Collected data
=== Section Start ===
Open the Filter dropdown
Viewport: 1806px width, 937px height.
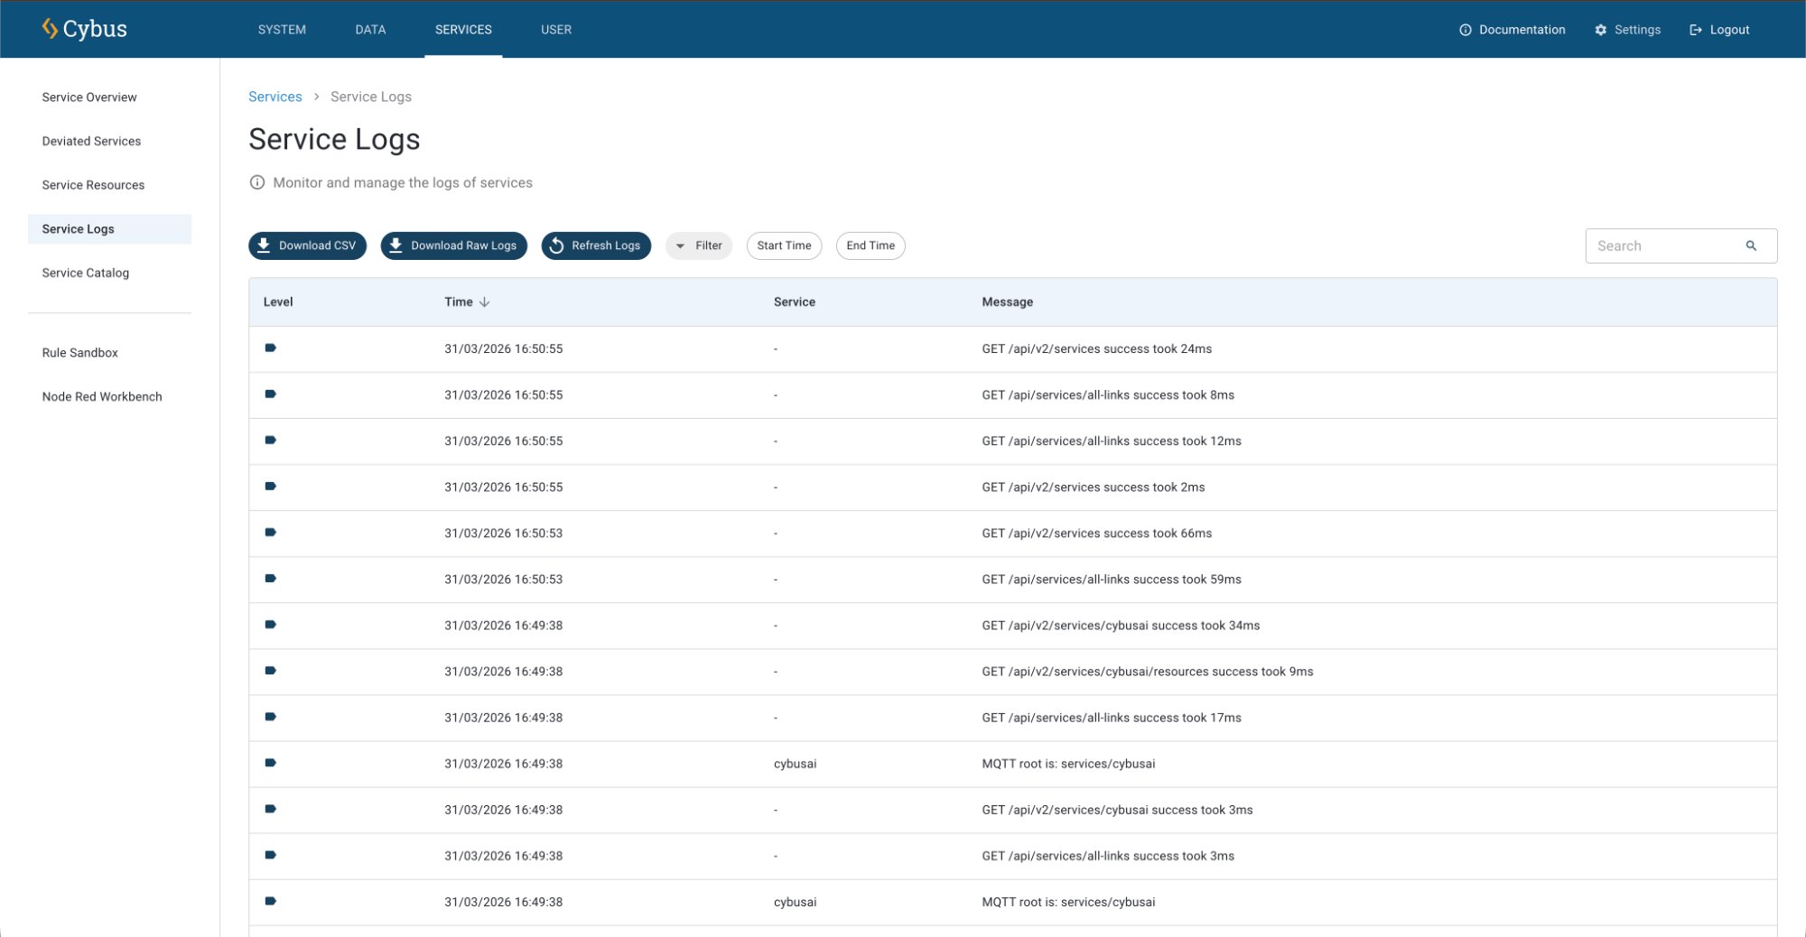click(699, 246)
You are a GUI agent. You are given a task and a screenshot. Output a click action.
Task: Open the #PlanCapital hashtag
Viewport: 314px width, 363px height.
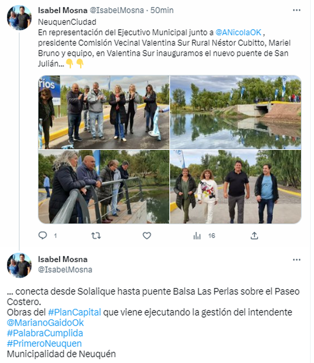(75, 312)
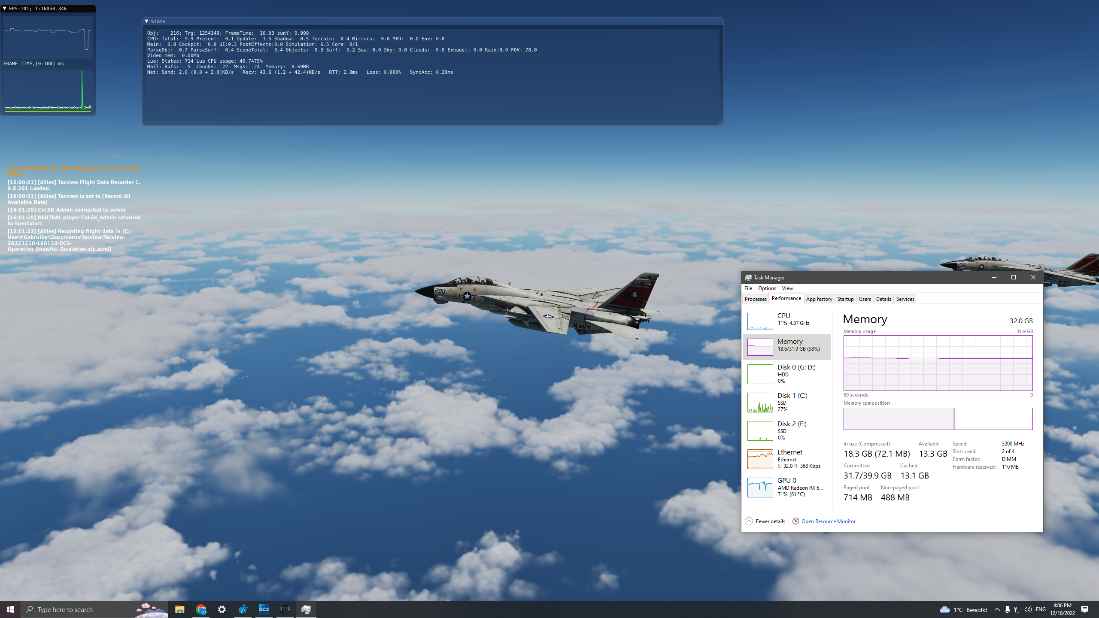Collapse the Stats overlay panel triangle
This screenshot has height=618, width=1099.
(147, 21)
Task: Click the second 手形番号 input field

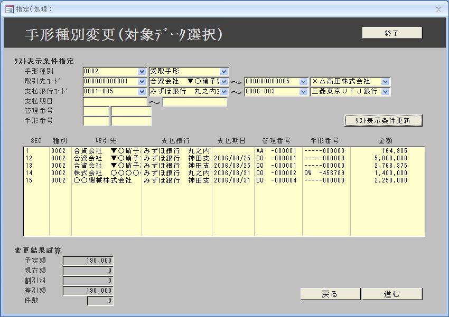Action: [x=131, y=121]
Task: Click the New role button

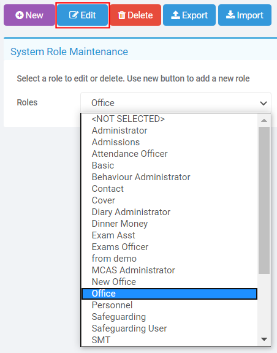Action: click(29, 15)
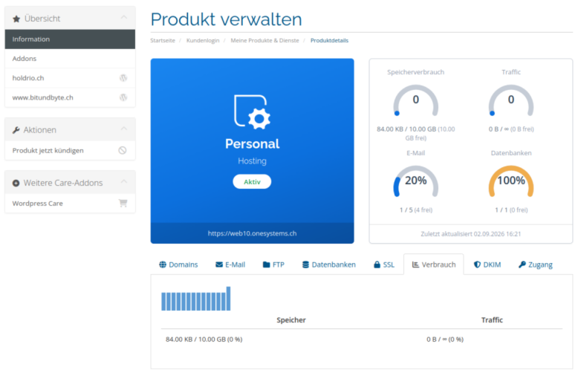Go to Meine Produkte & Dienste breadcrumb
The image size is (575, 373).
(264, 40)
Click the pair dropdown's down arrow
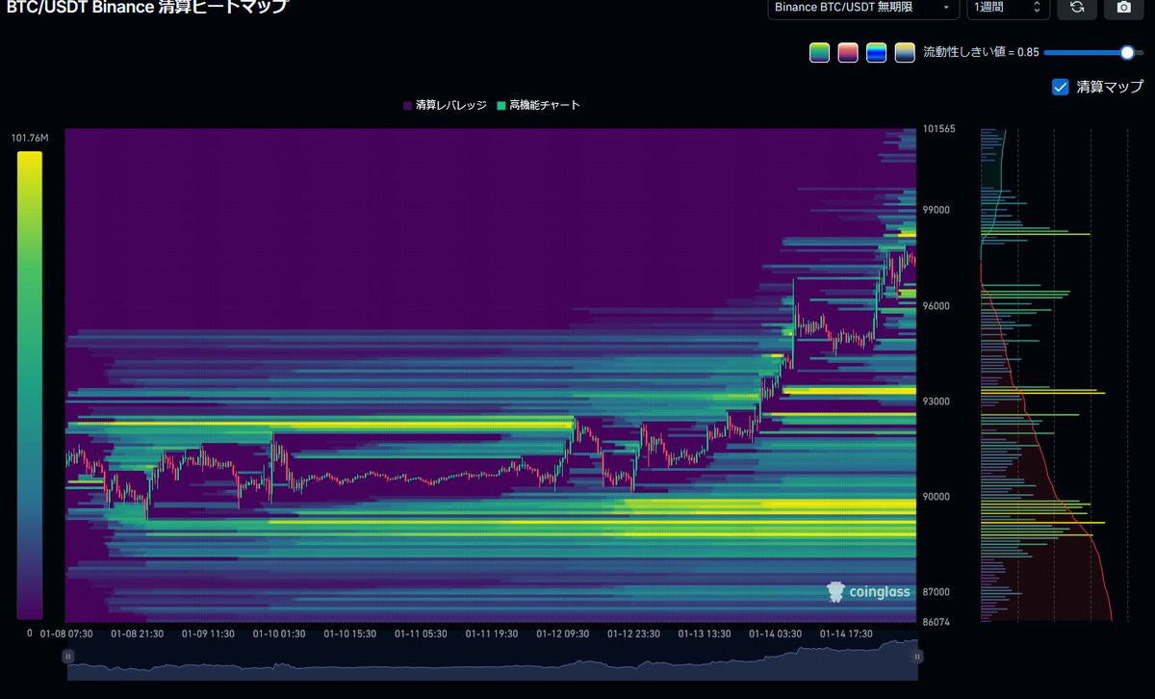Image resolution: width=1155 pixels, height=699 pixels. (x=945, y=8)
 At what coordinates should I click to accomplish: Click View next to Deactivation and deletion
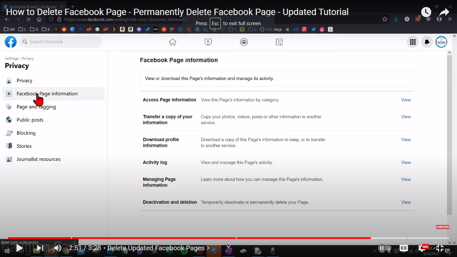click(x=405, y=202)
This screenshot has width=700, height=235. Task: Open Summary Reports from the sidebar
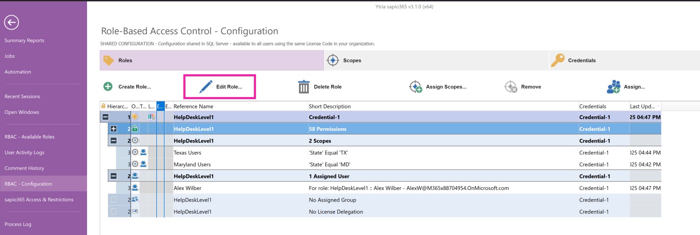(x=24, y=41)

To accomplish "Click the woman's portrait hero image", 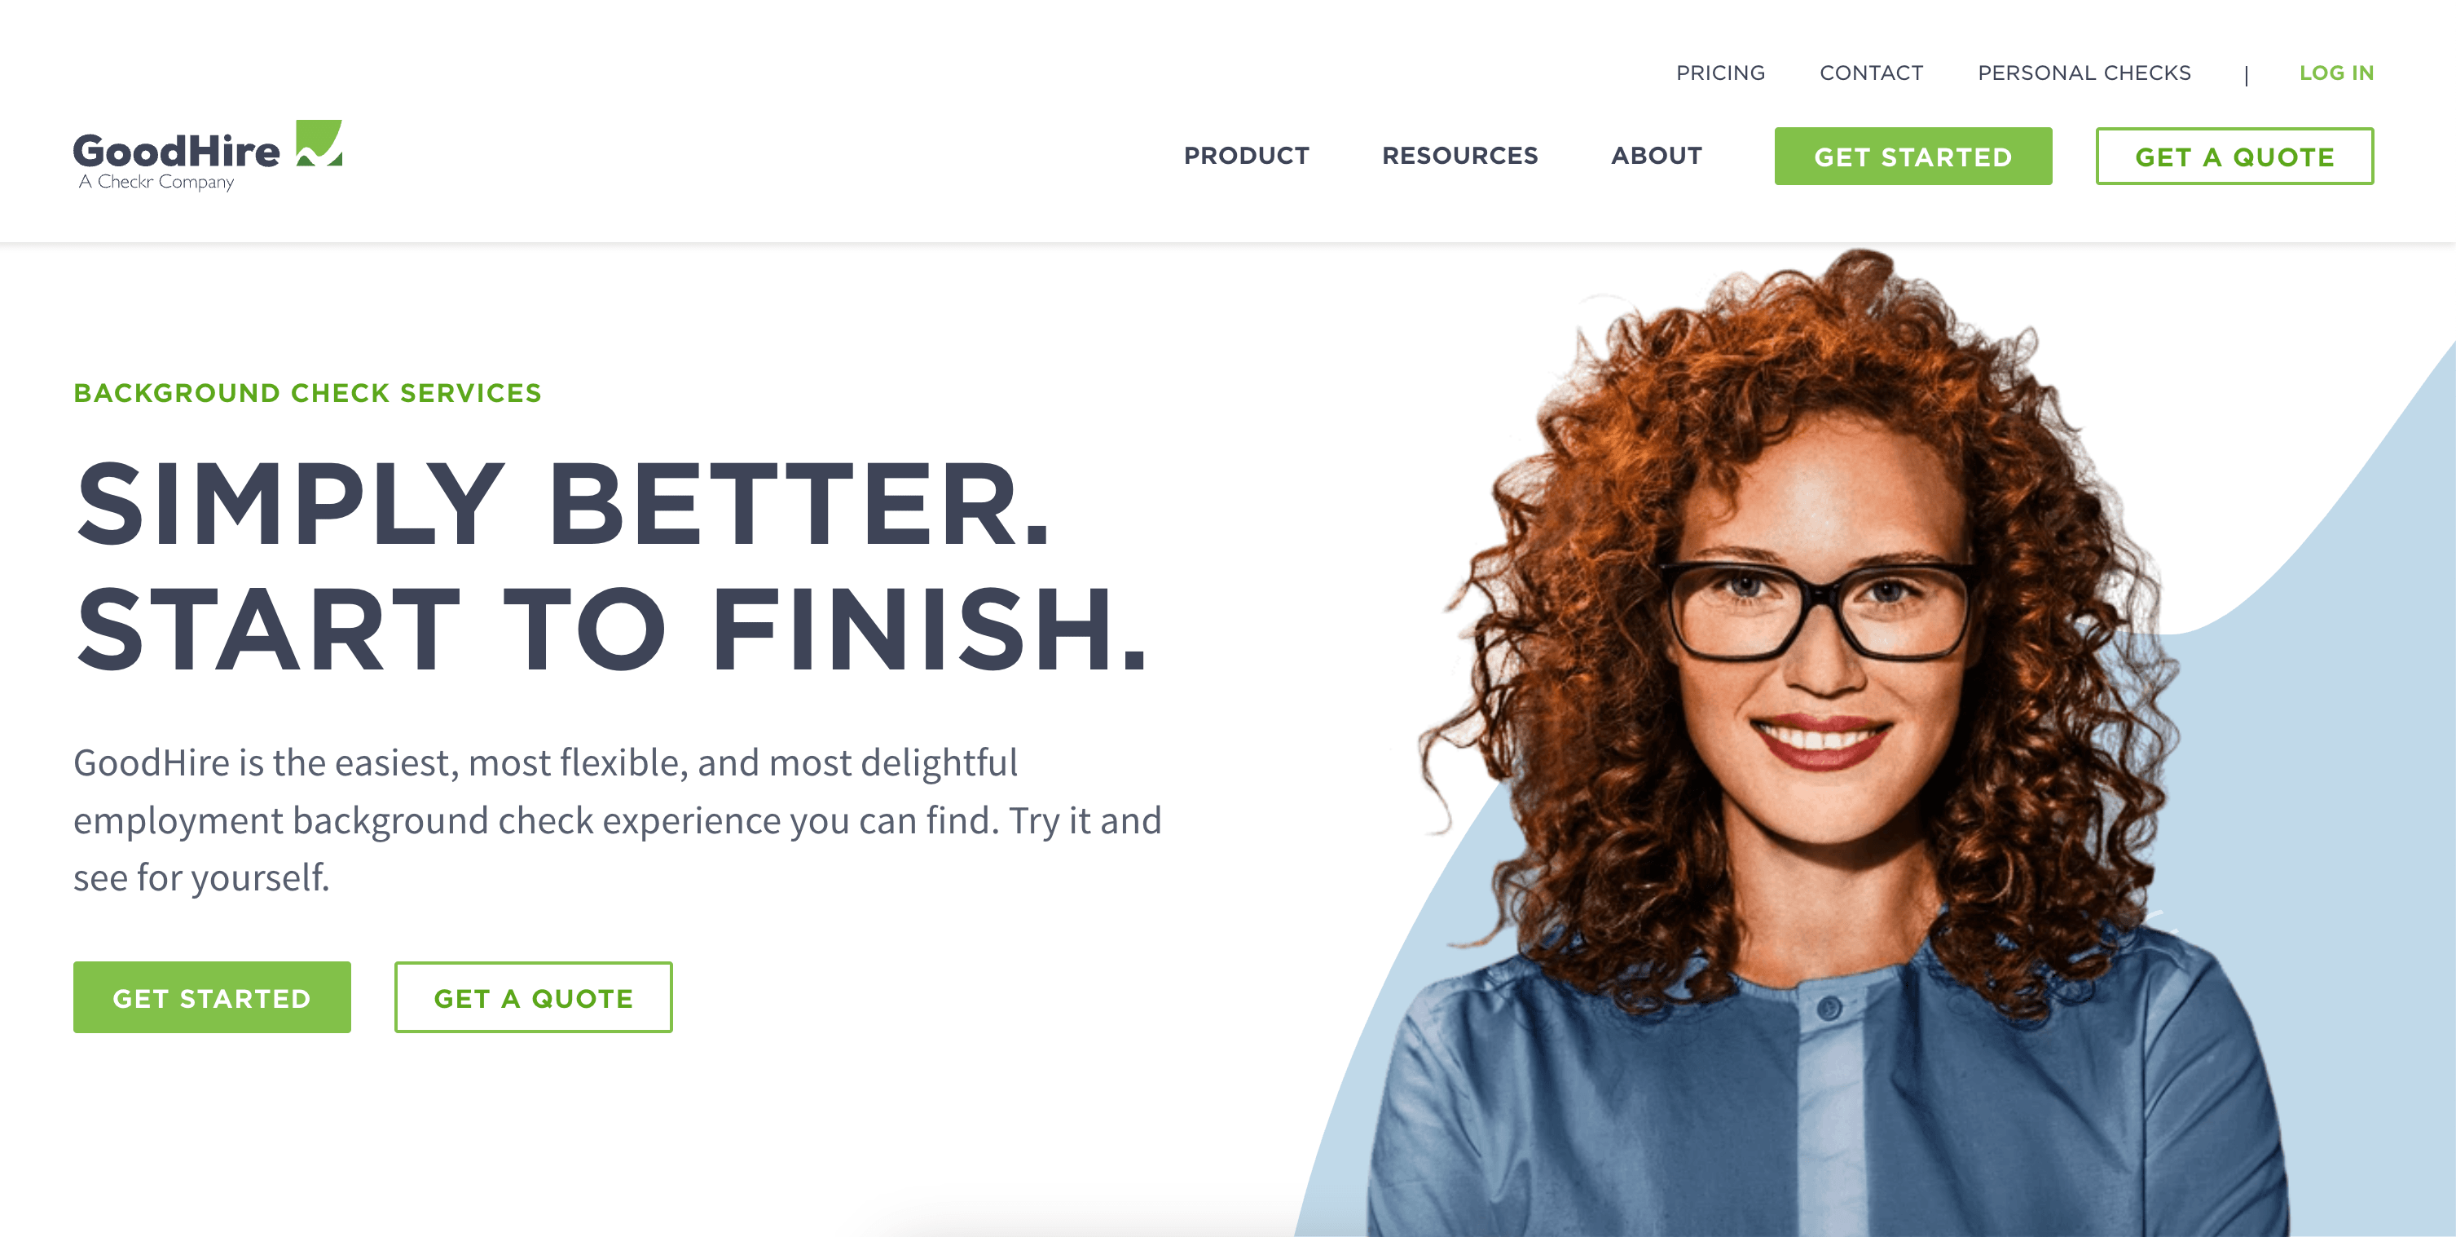I will [x=1831, y=744].
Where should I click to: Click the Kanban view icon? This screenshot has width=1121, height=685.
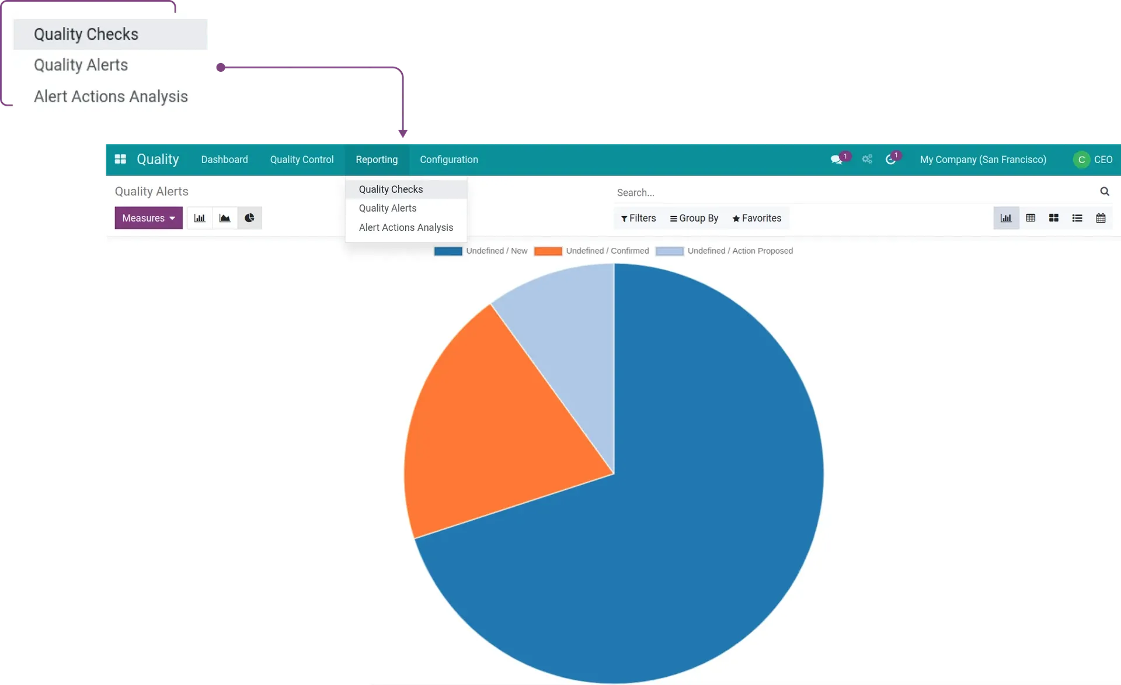(x=1054, y=218)
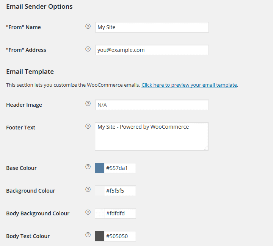Click help icon next to Header Image
The image size is (273, 246).
(88, 104)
=== Section End ===
# What you have to do:
From the line that contains "Where should I" down to the final line of the entries above, please copy each line exactly, excluding pictures.

# Completed task:
Where should I click to: Click the Kanban view icon? This screenshot has width=1121, height=685.
(x=1054, y=218)
Click help icon next to Header Image
The image size is (273, 246).
(88, 104)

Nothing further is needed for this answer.